Il ritorno degli inventori del brit-pop in versione punky: Suede – Autofiction
“Punky”. Così Brett Anderson, leader storico degli Suede, ha definito l’ultimo album della band britannica. Autofiction (BMG) è stato etichettato dalla stampa, all’unanimità, come l’album più punk degli Suede, ma “punky” potrebbe essere un termine più azzeccato. In effetti la nona fatica di Anderson e compagni ha un approccio più energico e grezzo dei precedenti lavori e le canzoni sembrano registrate direttamente da un concerto, senza dubbio un buon rientro dopo quattro anni di assenza dalla scena musicale. Stiamo parlando di una band che ha fatto la storia del brit-pop. Degli Suede si sa tutto e non c’è nulla da aggiungere. La loro musica ha attraversato tre decadi accompagnando generazioni di fan che aspettano ogni nuova uscita con entusiasmo e trepidazione. Esattamente trent’anni fa usciva il primo singolo, The Drowner, e l’anno successivo il primo album omonimo. Autofiction quindi festeggia decorosamente una carriera costellata da grandi successi e pochi scivoloni. Si parte con il rumore di una chitarra che viene collegata all’amplificatore quasi come a riportarci nella dimensione live che è mancata negli ultimi tempi.

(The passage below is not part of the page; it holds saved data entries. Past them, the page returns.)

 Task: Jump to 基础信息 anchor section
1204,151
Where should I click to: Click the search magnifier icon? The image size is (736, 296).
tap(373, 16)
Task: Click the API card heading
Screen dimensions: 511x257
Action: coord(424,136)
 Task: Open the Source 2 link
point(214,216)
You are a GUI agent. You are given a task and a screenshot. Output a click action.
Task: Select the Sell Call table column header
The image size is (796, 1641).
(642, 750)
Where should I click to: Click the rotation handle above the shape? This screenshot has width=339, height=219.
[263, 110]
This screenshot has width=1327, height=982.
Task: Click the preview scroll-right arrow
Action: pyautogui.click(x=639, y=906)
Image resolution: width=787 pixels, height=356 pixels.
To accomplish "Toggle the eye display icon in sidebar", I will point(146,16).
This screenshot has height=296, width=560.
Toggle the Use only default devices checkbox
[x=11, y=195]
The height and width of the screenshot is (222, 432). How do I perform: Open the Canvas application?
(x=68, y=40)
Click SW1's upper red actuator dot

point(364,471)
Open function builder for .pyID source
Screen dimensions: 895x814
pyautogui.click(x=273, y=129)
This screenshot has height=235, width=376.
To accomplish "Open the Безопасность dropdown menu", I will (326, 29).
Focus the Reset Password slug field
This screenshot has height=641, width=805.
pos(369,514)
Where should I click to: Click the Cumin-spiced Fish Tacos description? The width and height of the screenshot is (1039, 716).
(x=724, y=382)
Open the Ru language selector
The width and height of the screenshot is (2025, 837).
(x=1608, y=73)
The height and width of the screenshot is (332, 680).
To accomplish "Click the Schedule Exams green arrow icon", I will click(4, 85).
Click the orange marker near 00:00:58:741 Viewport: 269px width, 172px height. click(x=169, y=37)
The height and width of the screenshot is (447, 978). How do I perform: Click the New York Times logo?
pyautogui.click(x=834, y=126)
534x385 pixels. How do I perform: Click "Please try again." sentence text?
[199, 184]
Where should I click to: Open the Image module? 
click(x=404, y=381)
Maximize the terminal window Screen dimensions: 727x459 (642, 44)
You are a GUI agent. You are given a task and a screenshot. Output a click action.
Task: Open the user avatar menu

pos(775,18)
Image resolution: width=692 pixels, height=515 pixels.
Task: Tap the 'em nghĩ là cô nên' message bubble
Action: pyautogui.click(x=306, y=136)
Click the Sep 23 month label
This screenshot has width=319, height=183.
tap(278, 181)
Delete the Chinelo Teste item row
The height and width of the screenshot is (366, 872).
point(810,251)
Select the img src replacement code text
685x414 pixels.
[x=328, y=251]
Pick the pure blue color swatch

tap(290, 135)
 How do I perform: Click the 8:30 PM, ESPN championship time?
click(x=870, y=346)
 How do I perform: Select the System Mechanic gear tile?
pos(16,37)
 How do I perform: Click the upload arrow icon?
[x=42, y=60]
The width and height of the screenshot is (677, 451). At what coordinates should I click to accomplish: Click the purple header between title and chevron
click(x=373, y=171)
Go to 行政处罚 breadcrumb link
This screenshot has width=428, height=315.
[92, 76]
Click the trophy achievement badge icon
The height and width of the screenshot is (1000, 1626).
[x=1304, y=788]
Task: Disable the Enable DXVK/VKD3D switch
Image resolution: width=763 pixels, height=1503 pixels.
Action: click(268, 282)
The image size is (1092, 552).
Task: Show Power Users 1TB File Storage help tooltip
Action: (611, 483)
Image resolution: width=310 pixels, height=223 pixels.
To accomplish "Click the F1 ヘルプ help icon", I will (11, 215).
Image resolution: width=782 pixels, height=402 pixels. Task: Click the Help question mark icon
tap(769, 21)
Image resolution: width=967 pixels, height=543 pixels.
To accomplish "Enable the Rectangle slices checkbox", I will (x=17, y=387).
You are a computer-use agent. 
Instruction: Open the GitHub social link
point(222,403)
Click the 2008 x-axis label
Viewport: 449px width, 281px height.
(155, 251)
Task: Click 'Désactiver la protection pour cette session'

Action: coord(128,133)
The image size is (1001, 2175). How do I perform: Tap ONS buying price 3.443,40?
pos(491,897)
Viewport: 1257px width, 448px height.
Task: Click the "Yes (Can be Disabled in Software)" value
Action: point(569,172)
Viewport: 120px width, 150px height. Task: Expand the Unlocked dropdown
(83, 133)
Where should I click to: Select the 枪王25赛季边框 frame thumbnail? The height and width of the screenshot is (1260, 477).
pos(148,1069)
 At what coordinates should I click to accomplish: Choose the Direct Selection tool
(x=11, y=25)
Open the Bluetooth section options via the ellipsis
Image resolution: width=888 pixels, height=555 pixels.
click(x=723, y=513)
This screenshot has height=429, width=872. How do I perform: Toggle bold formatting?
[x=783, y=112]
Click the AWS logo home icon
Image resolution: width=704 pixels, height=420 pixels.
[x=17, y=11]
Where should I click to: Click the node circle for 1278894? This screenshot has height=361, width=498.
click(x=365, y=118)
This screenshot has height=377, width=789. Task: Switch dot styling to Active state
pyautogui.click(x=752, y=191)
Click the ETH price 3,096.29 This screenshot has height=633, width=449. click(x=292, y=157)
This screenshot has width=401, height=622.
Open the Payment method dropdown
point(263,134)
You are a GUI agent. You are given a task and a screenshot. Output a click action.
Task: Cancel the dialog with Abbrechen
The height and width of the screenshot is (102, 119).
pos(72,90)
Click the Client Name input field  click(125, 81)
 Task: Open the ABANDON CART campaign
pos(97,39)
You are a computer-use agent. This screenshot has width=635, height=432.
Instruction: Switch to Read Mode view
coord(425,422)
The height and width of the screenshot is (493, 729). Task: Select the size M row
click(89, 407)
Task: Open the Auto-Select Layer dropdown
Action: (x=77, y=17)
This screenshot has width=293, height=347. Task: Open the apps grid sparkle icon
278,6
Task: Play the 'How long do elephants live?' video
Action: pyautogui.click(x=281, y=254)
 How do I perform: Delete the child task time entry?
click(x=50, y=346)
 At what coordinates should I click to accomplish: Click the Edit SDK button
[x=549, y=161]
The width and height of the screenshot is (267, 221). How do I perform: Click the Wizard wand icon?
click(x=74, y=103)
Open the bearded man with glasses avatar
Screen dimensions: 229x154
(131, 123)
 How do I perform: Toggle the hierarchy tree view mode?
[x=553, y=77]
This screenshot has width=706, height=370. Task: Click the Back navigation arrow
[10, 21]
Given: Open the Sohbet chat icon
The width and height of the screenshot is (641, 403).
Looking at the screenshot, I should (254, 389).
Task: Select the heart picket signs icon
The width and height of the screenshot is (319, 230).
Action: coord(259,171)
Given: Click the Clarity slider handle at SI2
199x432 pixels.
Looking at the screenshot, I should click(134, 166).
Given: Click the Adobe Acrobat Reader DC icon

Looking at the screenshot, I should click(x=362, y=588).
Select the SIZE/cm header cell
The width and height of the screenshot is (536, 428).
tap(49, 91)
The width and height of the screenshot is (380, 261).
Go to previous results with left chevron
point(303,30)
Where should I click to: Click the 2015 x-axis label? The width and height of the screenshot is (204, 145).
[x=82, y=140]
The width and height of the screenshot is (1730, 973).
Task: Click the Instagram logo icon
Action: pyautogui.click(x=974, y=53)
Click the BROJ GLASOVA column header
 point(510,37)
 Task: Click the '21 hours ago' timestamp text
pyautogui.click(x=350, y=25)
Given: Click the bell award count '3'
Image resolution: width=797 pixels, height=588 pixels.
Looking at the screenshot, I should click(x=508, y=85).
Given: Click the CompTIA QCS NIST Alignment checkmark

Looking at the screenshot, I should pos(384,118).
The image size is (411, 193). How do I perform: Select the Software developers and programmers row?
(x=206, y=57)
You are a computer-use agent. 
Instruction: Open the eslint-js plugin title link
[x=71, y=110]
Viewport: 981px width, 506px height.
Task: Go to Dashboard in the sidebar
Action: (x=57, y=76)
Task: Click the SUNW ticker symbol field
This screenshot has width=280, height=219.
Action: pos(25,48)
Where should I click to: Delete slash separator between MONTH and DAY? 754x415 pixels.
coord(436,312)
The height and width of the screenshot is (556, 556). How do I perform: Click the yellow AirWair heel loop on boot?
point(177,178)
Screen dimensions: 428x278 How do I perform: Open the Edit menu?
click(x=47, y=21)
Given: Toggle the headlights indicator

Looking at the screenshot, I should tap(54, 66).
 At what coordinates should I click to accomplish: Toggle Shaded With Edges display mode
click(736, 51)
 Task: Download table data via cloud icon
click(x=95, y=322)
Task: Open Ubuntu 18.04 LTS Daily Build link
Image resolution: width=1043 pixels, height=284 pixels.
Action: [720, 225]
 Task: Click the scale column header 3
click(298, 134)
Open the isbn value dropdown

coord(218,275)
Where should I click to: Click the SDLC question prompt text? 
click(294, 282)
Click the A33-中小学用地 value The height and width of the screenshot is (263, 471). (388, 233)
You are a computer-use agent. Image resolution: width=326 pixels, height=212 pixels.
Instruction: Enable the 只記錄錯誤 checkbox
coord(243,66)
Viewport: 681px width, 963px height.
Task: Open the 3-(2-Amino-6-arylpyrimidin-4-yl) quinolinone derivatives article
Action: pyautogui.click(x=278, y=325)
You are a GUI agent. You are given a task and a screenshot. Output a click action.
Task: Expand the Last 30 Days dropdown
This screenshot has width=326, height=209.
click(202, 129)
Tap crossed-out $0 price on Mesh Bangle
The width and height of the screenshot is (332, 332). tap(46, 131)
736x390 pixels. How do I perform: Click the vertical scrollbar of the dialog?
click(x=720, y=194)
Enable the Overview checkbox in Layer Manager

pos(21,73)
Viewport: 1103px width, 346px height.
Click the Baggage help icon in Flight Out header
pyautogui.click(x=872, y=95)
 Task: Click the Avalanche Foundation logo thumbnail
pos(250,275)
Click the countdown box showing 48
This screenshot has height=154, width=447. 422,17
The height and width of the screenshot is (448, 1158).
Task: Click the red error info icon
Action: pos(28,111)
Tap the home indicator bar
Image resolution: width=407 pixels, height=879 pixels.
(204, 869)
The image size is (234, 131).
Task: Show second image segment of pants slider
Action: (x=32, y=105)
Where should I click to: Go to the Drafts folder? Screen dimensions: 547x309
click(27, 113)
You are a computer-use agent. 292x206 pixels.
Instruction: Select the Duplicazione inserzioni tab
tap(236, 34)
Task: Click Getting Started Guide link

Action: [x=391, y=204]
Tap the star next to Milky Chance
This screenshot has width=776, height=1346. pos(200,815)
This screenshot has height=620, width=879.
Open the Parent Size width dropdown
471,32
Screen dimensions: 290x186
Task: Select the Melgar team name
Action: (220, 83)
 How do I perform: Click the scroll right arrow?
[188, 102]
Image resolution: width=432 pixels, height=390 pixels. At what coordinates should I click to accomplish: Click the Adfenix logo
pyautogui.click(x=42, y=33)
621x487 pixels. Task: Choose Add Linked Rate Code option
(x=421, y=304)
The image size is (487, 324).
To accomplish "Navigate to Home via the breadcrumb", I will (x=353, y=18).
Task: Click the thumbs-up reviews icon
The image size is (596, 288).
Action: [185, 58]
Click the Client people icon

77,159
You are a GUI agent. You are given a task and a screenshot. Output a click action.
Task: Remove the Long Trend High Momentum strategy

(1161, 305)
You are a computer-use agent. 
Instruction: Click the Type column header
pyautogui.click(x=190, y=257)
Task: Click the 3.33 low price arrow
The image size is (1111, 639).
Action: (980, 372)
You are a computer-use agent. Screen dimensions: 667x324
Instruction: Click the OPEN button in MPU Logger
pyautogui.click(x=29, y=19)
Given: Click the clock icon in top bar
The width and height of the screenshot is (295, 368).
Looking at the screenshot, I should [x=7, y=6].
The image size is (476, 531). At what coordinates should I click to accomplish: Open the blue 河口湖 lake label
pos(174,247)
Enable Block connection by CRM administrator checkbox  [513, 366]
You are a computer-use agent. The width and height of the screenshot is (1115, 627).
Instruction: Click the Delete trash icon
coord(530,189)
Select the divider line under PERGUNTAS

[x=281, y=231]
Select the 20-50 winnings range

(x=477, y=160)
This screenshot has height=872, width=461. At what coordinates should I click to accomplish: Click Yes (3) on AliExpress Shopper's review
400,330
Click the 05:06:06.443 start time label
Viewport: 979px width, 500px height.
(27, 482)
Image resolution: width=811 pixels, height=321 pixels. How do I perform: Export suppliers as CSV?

Autofiction: le nuove canzoni e il vecchio marchio di fabbrica
La produzione degli undici nuovi brani è affidata a Ed Buller, primo produttore degli Suede, e qui si chiude un cerchio. Però la dimensione glam degli esordi è ormai andata da tempo, e oltre l’impronta di alcuni dei più importanti dèi del brit-pop (Pulp, Blur) si aggiunge un pizzico di rock appena post-punk che ci trasporta subito nelle atmosfere e nei suoni che hanno marchiato a fuoco la musica d’oltremanica negli anni ’90. Ma Autofiction non è un disco vintage. Gli Suede continuano il percorso che li ha resi celebri sfoderando una sempiterna freschezza infischiandosene delle etichette o dei ruoli in cui vengono incasellati. Rispetto a The Blue Hour adottano un approccio più diretto che sta ottenendo consensi.
Tra le nuove canzoni non si percepiscono innovazioni o particolari cambi di rotta. Siamo piuttosto di fronte a un lavoro in cui la band dimostra ancora una volta che quello che sa fare continua a farlo egregiamente. E se magari mancano brani da memoria, tipo Trash o Beautiful Ones, Autofiction è in grado comunque di scuoterci piacevolmente confermando l’indiscusso talento dei nostri. Quindi alziamo il volume e ascoltiamo di fila: She Still Leads Me On, 15 Again e The Boy On The Stage: un sorriso di approvazione sorgerà spontaneo!